[Saved data entries]
● ● ●
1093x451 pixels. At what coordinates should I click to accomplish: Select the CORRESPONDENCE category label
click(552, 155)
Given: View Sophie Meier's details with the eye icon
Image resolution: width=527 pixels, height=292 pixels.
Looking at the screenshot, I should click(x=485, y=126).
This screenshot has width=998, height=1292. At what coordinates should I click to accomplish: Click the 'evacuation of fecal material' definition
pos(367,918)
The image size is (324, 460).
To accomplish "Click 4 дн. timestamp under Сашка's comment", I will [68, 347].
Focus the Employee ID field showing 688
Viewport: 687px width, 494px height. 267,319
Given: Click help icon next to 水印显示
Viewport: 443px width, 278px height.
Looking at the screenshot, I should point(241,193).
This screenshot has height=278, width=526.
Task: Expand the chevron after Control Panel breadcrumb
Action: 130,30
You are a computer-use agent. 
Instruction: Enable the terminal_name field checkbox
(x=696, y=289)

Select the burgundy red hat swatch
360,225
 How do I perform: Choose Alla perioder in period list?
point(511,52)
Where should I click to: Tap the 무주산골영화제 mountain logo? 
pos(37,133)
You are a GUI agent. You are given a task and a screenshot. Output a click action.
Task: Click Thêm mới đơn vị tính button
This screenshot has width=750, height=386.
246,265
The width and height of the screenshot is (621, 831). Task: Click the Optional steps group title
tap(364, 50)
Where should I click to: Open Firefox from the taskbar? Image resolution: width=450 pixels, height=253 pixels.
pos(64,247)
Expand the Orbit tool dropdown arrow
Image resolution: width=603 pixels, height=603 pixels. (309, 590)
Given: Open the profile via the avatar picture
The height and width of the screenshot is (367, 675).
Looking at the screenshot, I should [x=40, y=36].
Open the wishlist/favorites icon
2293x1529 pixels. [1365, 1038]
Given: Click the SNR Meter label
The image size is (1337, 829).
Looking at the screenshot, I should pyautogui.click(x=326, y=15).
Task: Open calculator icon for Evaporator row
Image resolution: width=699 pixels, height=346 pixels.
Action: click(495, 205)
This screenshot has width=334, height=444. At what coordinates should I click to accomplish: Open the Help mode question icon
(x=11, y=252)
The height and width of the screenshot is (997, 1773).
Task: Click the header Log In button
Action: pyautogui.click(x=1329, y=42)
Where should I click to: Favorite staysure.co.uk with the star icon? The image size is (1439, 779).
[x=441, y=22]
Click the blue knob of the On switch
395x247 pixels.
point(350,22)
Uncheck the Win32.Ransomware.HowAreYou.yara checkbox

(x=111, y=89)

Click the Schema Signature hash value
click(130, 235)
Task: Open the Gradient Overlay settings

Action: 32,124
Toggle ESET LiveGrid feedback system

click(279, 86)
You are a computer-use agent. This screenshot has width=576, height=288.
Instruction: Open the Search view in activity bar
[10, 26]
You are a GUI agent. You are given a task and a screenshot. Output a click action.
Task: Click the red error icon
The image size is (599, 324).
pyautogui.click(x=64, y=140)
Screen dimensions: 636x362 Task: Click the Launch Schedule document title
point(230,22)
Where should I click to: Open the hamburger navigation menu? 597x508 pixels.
● ● ●
# TASK STATEMENT:
The expected output is every record, repeated exactly.

# REPLY:
1093x451 pixels. At what coordinates should I click to accomplish: Select the CORRESPONDENCE category label
click(552, 155)
Given: View Sophie Meier's details with the eye icon
Image resolution: width=527 pixels, height=292 pixels.
Looking at the screenshot, I should click(x=485, y=126).
This screenshot has width=998, height=1292. At what coordinates should I click to accomplish: Click the 'evacuation of fecal material' definition
pos(367,918)
The image size is (324, 460).
To accomplish "Click 4 дн. timestamp under Сашка's comment", I will [68, 347].
Focus the Employee ID field showing 688
Viewport: 687px width, 494px height. 267,319
Given: Click help icon next to 水印显示
Viewport: 443px width, 278px height.
Looking at the screenshot, I should point(241,193).
This screenshot has height=278, width=526.
Task: Expand the chevron after Control Panel breadcrumb
Action: 130,30
You are a computer-use agent. 
Instruction: Enable the terminal_name field checkbox
(x=696, y=289)

Select the burgundy red hat swatch
360,225
 How do I perform: Choose Alla perioder in period list?
point(511,52)
Where should I click to: Tap the 무주산골영화제 mountain logo? 
pos(37,133)
You are a GUI agent. You are given a task and a screenshot. Output a click action.
Task: Click Thêm mới đơn vị tính button
This screenshot has width=750, height=386.
246,265
The width and height of the screenshot is (621, 831). Task: Click the Optional steps group title
tap(364, 50)
Where should I click to: Open Firefox from the taskbar? Image resolution: width=450 pixels, height=253 pixels.
pos(64,247)
Expand the Orbit tool dropdown arrow
Image resolution: width=603 pixels, height=603 pixels. (309, 590)
Given: Open the profile via the avatar picture
The height and width of the screenshot is (367, 675).
Looking at the screenshot, I should [x=40, y=36].
Open the wishlist/favorites icon
2293x1529 pixels. [1365, 1038]
Given: Click the SNR Meter label
The image size is (1337, 829).
Looking at the screenshot, I should pyautogui.click(x=326, y=15).
Task: Open calculator icon for Evaporator row
Image resolution: width=699 pixels, height=346 pixels.
Action: click(495, 205)
This screenshot has width=334, height=444. At what coordinates should I click to accomplish: Open the Help mode question icon
(x=11, y=252)
The height and width of the screenshot is (997, 1773).
Task: Click the header Log In button
Action: pyautogui.click(x=1329, y=42)
Where should I click to: Favorite staysure.co.uk with the star icon? The image size is (1439, 779).
[x=441, y=22]
Click the blue knob of the On switch
395x247 pixels.
point(350,22)
Uncheck the Win32.Ransomware.HowAreYou.yara checkbox

(x=111, y=89)

Click the Schema Signature hash value
click(130, 235)
Task: Open the Gradient Overlay settings

Action: 32,124
Toggle ESET LiveGrid feedback system

click(279, 86)
You are a computer-use agent. This screenshot has width=576, height=288.
Instruction: Open the Search view in activity bar
[10, 26]
You are a GUI agent. You are given a task and a screenshot. Output a click action.
Task: Click the red error icon
The image size is (599, 324).
pyautogui.click(x=64, y=140)
Screen dimensions: 636x362 Task: Click the Launch Schedule document title
point(230,22)
Where should I click to: Open the hamburger navigation menu? 597x508 pixels.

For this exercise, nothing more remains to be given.